EFFICACY OF ORAL VS VAGINAL MISOPROSTOL IN FIRST TRIMESTER MISSED MISCARRIAGE
Keywords:
1st trimester miscarriages, vaginal or oral misoprostol, complete uterine evacuation.Abstract
Background: First-trimester missed miscarriage is commonly managed with misoprostol, either orally or vaginally. While vaginal misoprostol is thought to be more effective, controversy exists regarding the comparison of oral versus vaginal forms, with inconsistent findings in the literature. Additionally, data on this issue in local population is scarce. This study was conducted to assess and compare the efficacy of oral and vaginal misoprostol in a local population.
Objective: To compare the efficacy of misoprostol by vaginal and oral route, for the management of first trimester missed abortion.
Duration: Six months.
Methodology: A total of 140 patients with of patients with missed abortion, 18 to 45 years of age were included. Patients with signs of allergy to or C/I to misoprostol use, anemia, active lactation, bleeding disorder, deranged coagulation profile and infection were excluded. In group A, 400μg vaginal misoprostol was given, while in group B patients, 400μg oral misoprostol was done. All patients were monitored for vitals, vaginal bleeding and expulsion of POCs. Over the next 18-30 hours, complete, incomplete or no expulsion was documented.
Results: The study sample consisted of 140 participants, with a mean age of 27.71 ± 4.31 years. The mean gestational age at the time of enrollment was 7.63 ± 2.35 weeks. In terms of parity, the mean was 3.29 ± 1.15. Both groups were statistically comparable with each
other for all baseline variables, as indicated by the p-values greater than 0.05. In terms of efficacy, Group A demonstrated a higher success rate, with 65 participants (92.86%) achieving a successful outcome, compared to 53 participants. Stratification of efficacy between the groups based on age, gestational age, and parity revealed a consistent superiority of Group A over Group B across all subgroups.

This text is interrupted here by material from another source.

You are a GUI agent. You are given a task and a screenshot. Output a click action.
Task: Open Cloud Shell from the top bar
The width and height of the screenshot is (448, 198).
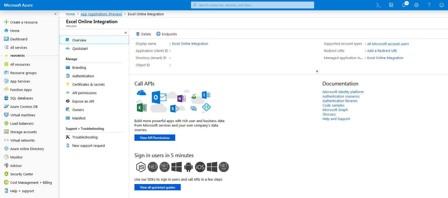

However, in certain subgroups, statistical significance could not be achieved due to the small sample sizes.
Conclusion: The study demonstrated that vaginal misoprostol (Group A) was more effective than oral misoprostol (Group B) in the management of first-trimester missed miscarriage, with a significantly higher success rate observed in Group A. Stratification
by age, gestational age, and parity consistently showed the superiority of vaginal misoprostol across all subgroups. However, statistical significance was not achieved in some subgroups due to small sample sizes. Overall, vaginal misoprostol appears to be a
more effective treatment for missed miscarriage in the first trimester.